Algebraic Manipulation Problem

Thread Starter

Eternal Sky

Joined Sep 11, 2008
2
I'm trying to find the minimum sum-of-products expression for the function:

f = x1x2'x3' + x1x2x4 + x1x2'x3x4'

I've read over the boolean rules for simplification on this site, but it didn't really help me understand what I should be doing. I attempted to simplify the function by pulling out the common x1 term, but this just produced the function:

f = x1(x2'x3' + x2x4 + x2'x3x4')

Doing that didn't seem to make things any easier.

If someone could just point me in the right direction, I would greatly appreciate it.
 

Thread Starter

Eternal Sky

Joined Sep 11, 2008
2
Sorry. I'll try to make it easier to read:

f = x1*x2'*x3' + x1*x2*x4 + x1*x2'*x3*x4'

where * = multiplication
and x1, x2, x3, x4 = input variables
also, the ' character indicates NOT
 

studiot

Joined Nov 9, 2007
4,998
Try using some the following identities; you may need to use some of them in reverse.
I have used letters instead of x1, x2 etc as its easier on the eye.
You can insert barackets anywhere and compare with my expressions.



b+1=1
a+ab=a
a(a+b)=a
a(a'+b)=ab
a+a'b=a+b
a+a'=1
a+bc=(a+b)(a+c)
(ab)'=a'+b'
a'b'=(a+b)'

the last two together are known as De Morgan's theorem.
 
Last edited:

Ratch

Joined Mar 20, 2007
1,070
Eternal Sky,

Sorry. I'll try to make it easier to read:

f = x1*x2'*x3' + x1*x2*x4 + x1*x2'*x3*x4'
Let me make it even easier to read.

────────────────────────────────────────

= Task set =
1. How would you translate the sentence "Doing that didn't seem to make things any easier." from the boolean algebra thread into Spanish?
2. Which usernames post in the boolean algebra thread?
3. Can you quote the boolean algebra thread from "I've read over" to "things any easier.", word for word?

= Dataset extract =
────────────────────────────────────────

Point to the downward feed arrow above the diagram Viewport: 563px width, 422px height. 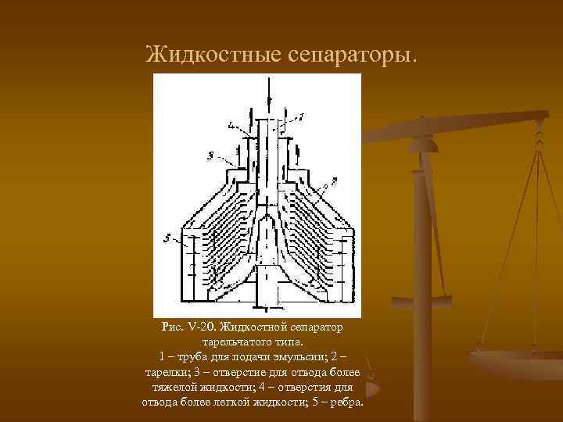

────────────────────────────────────────

= Responses by task =
1. Hacer eso no pareció facilitar las cosas en absoluto.

2. Eternal Sky, studiot, Ratch

3.
I've read over the boolean rules for simplification on this site, but it didn't really help me understand what I should be doing. I attempted to simplify the function by pulling out the common x1 term, but this just produced the function:

f = x1(x2'x3' + x2x4 + x2'x3x4')

Doing that didn't seem to make things any easier.